Eruptions and the Narrow Path to Healing



In light of the news of  some predatory priests and bishops in the Catholic church, I can not in good conscience speak about it without looking at myself first, the path I have lead, and the means to which God brought me to His abyss of Mercy. As I reflect back on the years, and the hurt not only of myself but of everyone around me, I know without doubt that God can and will heal us. I expect however, no less from abusive clerics than has been expected of me. At least, that's what I pray for.

Each day more accusations, more testimony about who knows or knew what evil has been going on for the last 70 years surfaces. It makes my stomach churn, makes me feel physically ill as I see and know the fear that each offender realizes; the fear that keeps them from speaking the truth and bringing the dark things into the light. I know what I speak of because I have been there myself; living in fear of my sins being exposed. 

So many, many years ago I lived my life in sexual sin, living an unchaste life. As a result, I allowed myself to be pushed into having two abortions. Two children who through no fault of their own had their lives snuffed out. Why? To hide the sinful life I was living. Sickened with myself, I ran to a relationship and marriage that I thought would save me, give me some sort of respect. It too, was a disaster. 

Counselling (if you could call it that) with a very abusive, unlicensed counselor led to an eruption in my family that took decades to heal. You see, he and my husband (at that time), thought it best to tell my family all about my abortions. It devastated me. I, myself, never had the chance to tell them on my own, in my own time. But you know what? God can ,will and does use every devastating event, every eruption to His honor and glory.

 In time, I've come to thank Him for it all. Everything kept in the dark needs to come to the light. I could not be converted if I had kept my dark secrets. I would never have been led to pray not only for my healing but for the lives of everyone effected by my grave sins. I wouldn't have been brought to a place where I could pray from the depths of my heart for all who led me down that dark path and to truly forgive them. 

Without a life of penance and prayer, there is no healing. I know that to the core. This is my prayer for the Church. Wouldn't it be great if everyone who has ever hurt one of God's children, one of His sheep, if they publicly confessed? How wonderful it would be if they humbly came forward and confessed what they did or didn't do; what they knew and didn't act on? Maybe that's asking too much of those who live in the fear of their grave sins. Maybe they are still too addicted to the path they have taken and truth needs to be forced into the light.

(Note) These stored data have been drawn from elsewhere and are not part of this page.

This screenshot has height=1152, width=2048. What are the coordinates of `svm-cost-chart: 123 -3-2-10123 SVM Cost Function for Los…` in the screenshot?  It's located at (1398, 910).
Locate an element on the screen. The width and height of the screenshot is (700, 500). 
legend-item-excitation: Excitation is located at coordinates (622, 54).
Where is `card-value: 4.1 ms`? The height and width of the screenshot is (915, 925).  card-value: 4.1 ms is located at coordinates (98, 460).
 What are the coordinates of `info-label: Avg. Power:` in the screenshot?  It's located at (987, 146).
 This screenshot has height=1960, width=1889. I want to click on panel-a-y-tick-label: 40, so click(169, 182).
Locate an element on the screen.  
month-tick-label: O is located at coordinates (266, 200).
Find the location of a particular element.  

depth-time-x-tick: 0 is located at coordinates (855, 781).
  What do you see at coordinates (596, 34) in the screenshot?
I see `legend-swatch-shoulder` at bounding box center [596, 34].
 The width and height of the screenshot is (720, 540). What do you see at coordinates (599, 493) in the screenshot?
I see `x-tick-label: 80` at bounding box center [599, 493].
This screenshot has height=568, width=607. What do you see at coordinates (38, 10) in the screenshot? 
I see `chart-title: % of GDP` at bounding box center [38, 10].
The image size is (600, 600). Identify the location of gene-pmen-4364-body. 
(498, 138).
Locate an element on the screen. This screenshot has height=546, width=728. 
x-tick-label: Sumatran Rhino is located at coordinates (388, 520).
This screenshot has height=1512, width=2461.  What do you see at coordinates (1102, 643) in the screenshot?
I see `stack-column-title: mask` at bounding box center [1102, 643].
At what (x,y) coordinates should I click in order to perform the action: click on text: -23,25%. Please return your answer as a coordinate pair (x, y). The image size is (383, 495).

As for me, I know that my path would never have changed course, nor would I have been converted had it not been for those sins being exposed for the ugliness of what they were. Because of this, it really doesn't matter to me how this infectious disease comes to the surface or by whom, as long as it does. For those guilty shepherds, those wolves in sheep's clothing, there is hope. But the only way is to acknowledge the sickness they are guilty of and repent. God will heal everything, even this grave moral evil, but only if it is brought to the light. I pray they will confess on their own. If not, I pray they confess when others bring their sickness to light. 

Eruptions are opening up every day. It's only devastating if they are denied or ignored. These eruptions can be a blessing. Let the infection out. Confess the sins, grave as they are. Shepherds that are guilty can be converted. They can live their lives out in seclusion, penance, and prayer for themselves and everyone they have hurt. Make no mistake, I do not excuse anything these guilty men have done, just as I don't excuse my own grave sins. It just needs to be said that it is not too late for their souls. It wasn't too late for mine. 

So, as we pray for all the victims, let us not forget to pray for the persecutors, and may the Good Lord forgive US our sins, as we learn to forgive those who sin against us.